| WHAT NEEDS TO BE DONE |
Retype the stretch of the cervical cancer MRI abstract from "AIM: The aim" through "for statistical analysis.".

INTRODUCTION: Magnetic Resonance Imaging (MRI) is emerging as a powerful tool in the evaluation and management of cervical cancer. The role of Diffusion Weighted Imaging (DWI) with Apparent Diffusion Coefficient (ADC) as a non-invasive imaging biomarker is promising in characterization of the tumour and prediction of response.

AIM: The aim of this study was to evaluate the role of conventional MRI and diffusion weighted MRI in predicting clinicopathological prognostic factors.

MATERIALS AND METHODS: This was a retrospective study. The data of 100 cervical cancer patients who had MRI with DWI was retrieved from the database and analysed. Clinico pathological details were collected from the computerized hospital information system. SPSS version 15.0 was used for statistical analysis.

RESULTS: The mean tumour dimensions on MRI in x, y and z axes were 43.04 mm (±13.93, range: 17-85), 37.05mm (±11.83, range: 9-80) and 39.63 mm (±14.81, range: 14 -76). The mean T2 W MRI based tumour volume (TV) was 48.18 (±34.3, range: 7-206) and on DWI images was 36.68(±33.72, range: 2.5-200). The mean ADC value in patients with squamous cell carcinoma was 0.694 (±0.125, n=88), adenocarcinoma was 0.989 (±0.309, n=6), adenosquamous was 0.894 (±0.324, n=4). There was statistical significant difference in mean ADC between squamous vs. non squamous histology (p = 0.02). The mean ADC values of well differentiated, moderately differentiated, and poorly differentiated tumours were 0.841(±0.227, n= 26), 0.729 (±0.125, n=28), 0.648 (±0.099, n=46) respectively. There was significant statistical difference of mean ADC between well differentiated, moderately differentiated (p=0.020) and poorly differentiated tumours (p=0.0001). Difference between the mean ADC values between the node positive and node negative disease was statistically significant (p=0.0001). There was no correlation between the tumour volumes on T2 W and DWI images and ADC values. Sixteen patients had residual/recurrent disease at a median follow up of 12 months (range: 3-59 months). The mean ADC values in this group was 0.71 (n=16) and was not significantly different from the disease free group (mean ADC =0.72, n=74).

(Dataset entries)
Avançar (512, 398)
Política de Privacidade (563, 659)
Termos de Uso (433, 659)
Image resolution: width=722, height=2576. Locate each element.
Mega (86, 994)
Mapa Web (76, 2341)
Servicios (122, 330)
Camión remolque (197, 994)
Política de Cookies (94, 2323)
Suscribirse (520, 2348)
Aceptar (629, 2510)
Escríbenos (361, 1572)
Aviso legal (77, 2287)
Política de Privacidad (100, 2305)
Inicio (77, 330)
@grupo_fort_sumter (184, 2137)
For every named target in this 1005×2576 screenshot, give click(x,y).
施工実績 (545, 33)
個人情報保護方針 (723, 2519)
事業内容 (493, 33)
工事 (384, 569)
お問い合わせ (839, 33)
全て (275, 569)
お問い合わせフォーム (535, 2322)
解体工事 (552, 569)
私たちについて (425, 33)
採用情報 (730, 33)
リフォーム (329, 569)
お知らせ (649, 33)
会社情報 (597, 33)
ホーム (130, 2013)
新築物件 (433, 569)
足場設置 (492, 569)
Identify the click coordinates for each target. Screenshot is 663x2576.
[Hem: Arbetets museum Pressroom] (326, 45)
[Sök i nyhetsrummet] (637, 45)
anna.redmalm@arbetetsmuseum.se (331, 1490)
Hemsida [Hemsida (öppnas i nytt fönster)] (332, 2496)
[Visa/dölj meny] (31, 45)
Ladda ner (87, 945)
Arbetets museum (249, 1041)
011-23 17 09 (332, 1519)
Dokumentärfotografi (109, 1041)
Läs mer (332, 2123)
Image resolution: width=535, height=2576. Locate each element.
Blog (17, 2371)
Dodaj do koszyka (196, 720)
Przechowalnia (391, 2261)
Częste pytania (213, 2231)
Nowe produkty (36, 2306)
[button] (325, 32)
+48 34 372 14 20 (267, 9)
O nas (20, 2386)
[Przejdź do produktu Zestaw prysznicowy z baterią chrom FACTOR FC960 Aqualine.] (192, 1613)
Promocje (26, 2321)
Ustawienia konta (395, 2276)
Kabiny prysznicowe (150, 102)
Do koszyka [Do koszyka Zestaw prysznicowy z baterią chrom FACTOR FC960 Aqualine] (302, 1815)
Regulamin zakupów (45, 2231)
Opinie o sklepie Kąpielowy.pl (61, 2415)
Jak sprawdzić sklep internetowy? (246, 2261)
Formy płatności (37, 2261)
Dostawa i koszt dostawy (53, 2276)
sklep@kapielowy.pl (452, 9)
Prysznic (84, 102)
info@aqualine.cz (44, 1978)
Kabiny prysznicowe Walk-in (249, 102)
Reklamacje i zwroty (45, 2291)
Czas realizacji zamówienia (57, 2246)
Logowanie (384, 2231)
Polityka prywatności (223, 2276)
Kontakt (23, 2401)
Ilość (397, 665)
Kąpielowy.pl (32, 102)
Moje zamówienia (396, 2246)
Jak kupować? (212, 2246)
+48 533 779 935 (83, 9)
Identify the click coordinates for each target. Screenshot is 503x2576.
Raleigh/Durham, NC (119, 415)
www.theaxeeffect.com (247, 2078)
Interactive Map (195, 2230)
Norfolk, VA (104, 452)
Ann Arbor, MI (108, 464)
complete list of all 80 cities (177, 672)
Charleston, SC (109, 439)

| WRITTEN ANSWER |
AIM: The aim of this study was to evaluate the role of conventional MRI and diffusion weighted MRI in predicting clinicopathological prognostic factors.

MATERIALS AND METHODS: This was a retrospective study. The data of 100 cervical cancer patients who had MRI with DWI was retrieved from the database and analysed. Clinico pathological details were collected from the computerized hospital information system. SPSS version 15.0 was used for statistical analysis.